Once below the earth, you grab an inner tube and hop in the water. You might be familiar with braving river rapids if you’ve ever done whitewater rafting. Rafting in the Waitomo Caves is called blackwater rafting. I know what you’re thinking but fear not, the water is neither dirty nor polluted! The water appears dark because it’s subterranean, completely underground. Instead of rough rapids, the water in the caves is considerably calm. It’s almost like a lazy river with some surprises along the way. As you float along the rivers, you’ll discover waterfalls, rock formations, fish (maybe some eels!) and most enchantingly: the glowworms.

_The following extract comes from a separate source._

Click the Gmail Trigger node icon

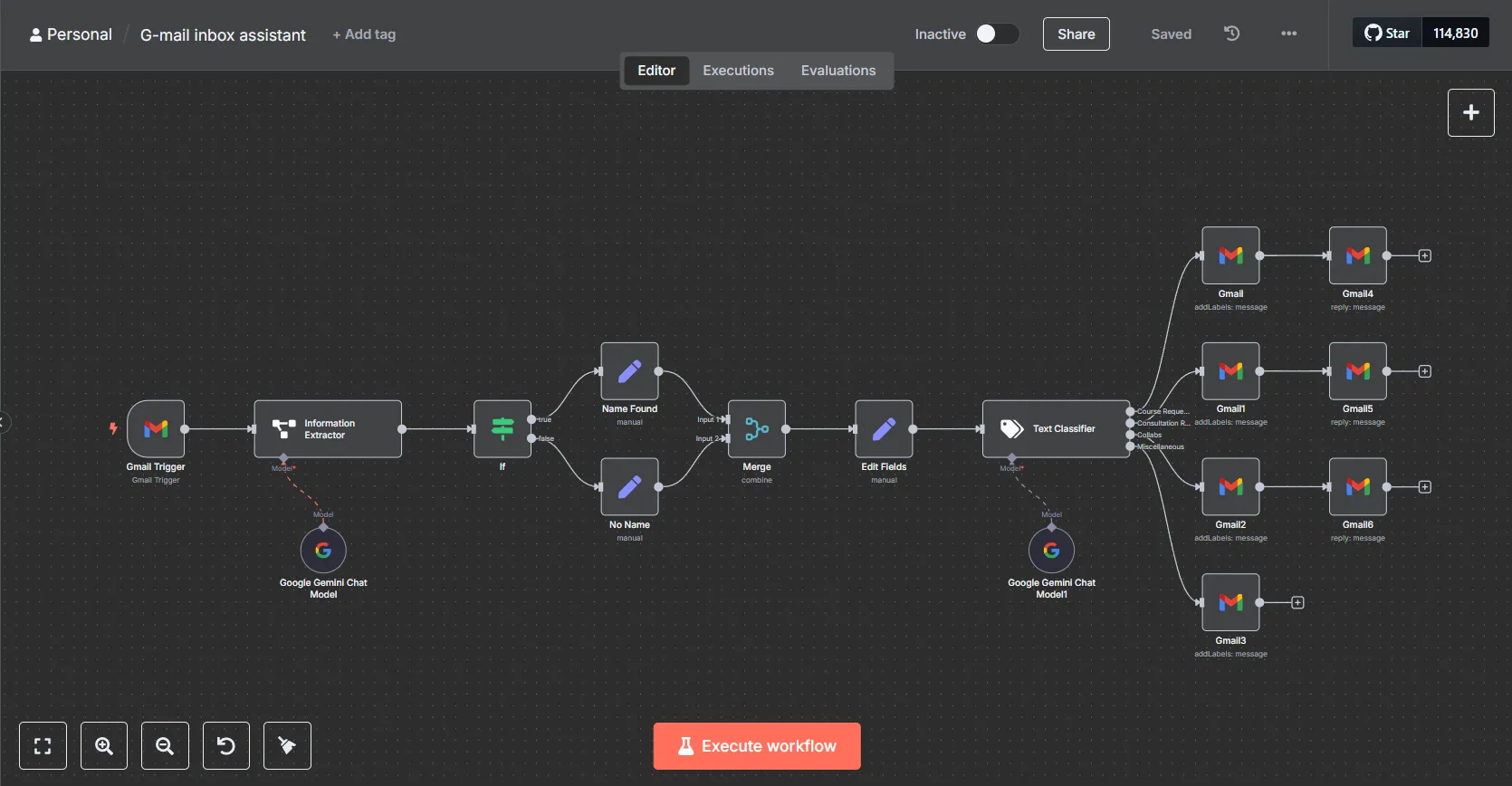156,428
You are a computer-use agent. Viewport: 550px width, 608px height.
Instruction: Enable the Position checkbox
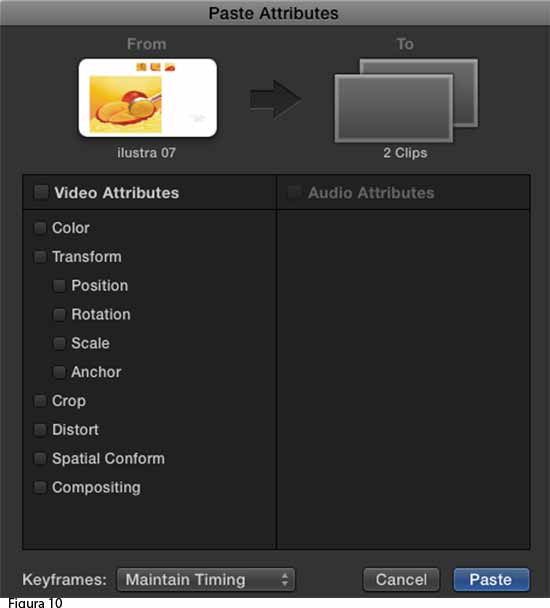point(59,286)
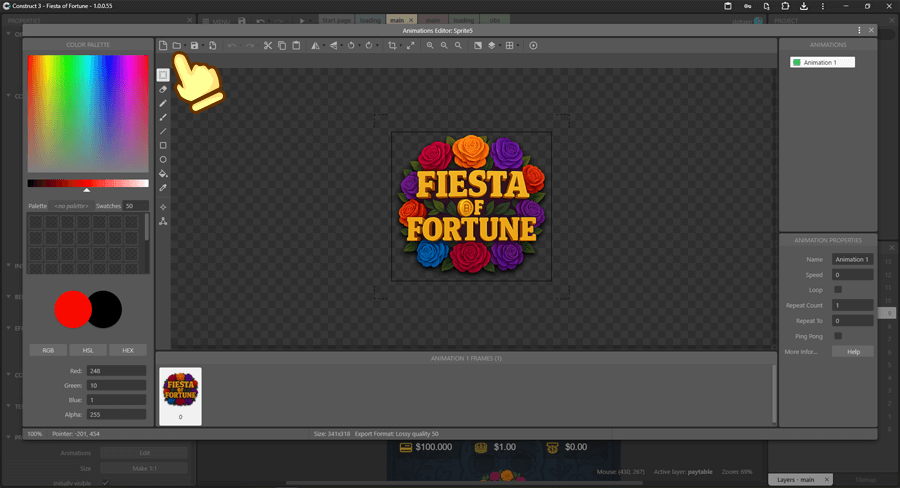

For a slightly less rigorous adventure with little ones, try the guided boat tour!
How do I get out of here?
Once you’ve finished basking in the splendor of the caves and gazing up at the glowing ceiling, hold tight—your adventure isn’t over just yet. Remember how you rappelled down so far to get to the water? Well, now it’s time to make your way back to the surface. A guide will hook a rope to your harness and you’ll scale the side of the crevasse until you get back to the surface. Go at your own pace as you grab onto rocks with your hands and grip them with your feet. After you’ve climbed out, you’ll see miles and miles of grass and farmland. It’ll feel like your own little secret just below the earth’s surface—a whole other world just waiting to be discovered!